[Text section]
# # #
[GSoC] GSoC 2014 BioRuby

Razvan Florea razvan.florea91 at gmail.com
Tue Mar 18 10:19:28 UTC 2014


Hi Francesco,

Did you see my last email?
I would appreciate if you will give me feedback because I started to write
the proposal and I have some more questions.

Best,
Razvan


2014-03-17 13:12 GMT+01:00 Razvan Florea <razvan.florea91 at gmail.com>:

> Hi Francesco,
>
> I used your indications and I updated the basic wrapper [1].
> Please take a look and tell me if it is what you were expecting from me to
> do and if I should do something else.
>
> [1]: https://github.com/razvanflorea/picard-jruby-wrapper
>
> Thank you,
> Razvan
>
>
> 2014-03-17 10:14 GMT+01:00 Francesco Strozzi <francesco.strozzi at gmail.com>
> :
>
> Hi Razvan,
>> have a look at the org.broadinstitute.variant.vcf
>> and org.broadinstitute.variant.variantcontext.VariantContext classes within
>> the Picard API. Those are used to read from a VCF file, while to write a
>> VCF you need to use also
>> the org.broadinstitute.variant.variantcontext.writer .
>>
>> Hope this can help a bit, docs are not incredibly helpful here to point
>> out what every library does and you need to dig a bit on Google as well :-)
>>
>> All the best.
>> Francesco
>>
>>
>>
>> On Sat, Mar 15, 2014 at 11:16 PM, Razvan Florea <
>> razvan.florea91 at gmail.com> wrote:
>>
>>> Hi Francesco,
>>>
>>> I am trying to make that wrapper for Picard as you recommend me.
>>>  I created a repository on github at [1]. Right now in this repository
>>> is a jruby simple script that uses a class from Picard that converts
>>> between "vcf" and "bcf" files.
>>>
>>> I didn't find classes for retrieving SNPs from VCF files. Can you help
>>> me please with some information about that?
>>>
>>> [1] https://github.com/razvanflorea/picard-jruby-wrapper
>>>
>>> Best,
>>> Razvan
>>>
>>>
>>> 2014-03-15 10:17 GMT+01:00 Francesco Strozzi <
>>> francesco.strozzi at gmail.com>:
>>>
>>> Hi Razvan,
>>>>
>>>> 1) I think having a client would be nice of course but I would not
>>>> consider it critical. Building a client around a REST API is pretty
>>>> straight forward in any language.
# # #
[Source data]
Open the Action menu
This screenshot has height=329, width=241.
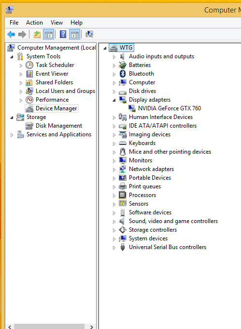[34, 23]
# # #
[Work to complete]
• 1. Write out the GSoC 2014 BioRuby thread from "Razvan Florea razvan.florea91" to "some more questions.", changing "feedback" to "comments".
• 2. Translate this sentence from the GSoC 2014 BioRuby thread into Spanish: "I didn't find classes for retrieving SNPs from VCF files."

[Task answers]
• 1.
Razvan Florea razvan.florea91 at gmail.com
Tue Mar 18 10:19:28 UTC 2014


Hi Francesco,

Did you see my last email?
I would appreciate if you will give me comments because I started to write
the proposal and I have some more questions.

• 2. No encontré clases para obtener SNPs de archivos VCF.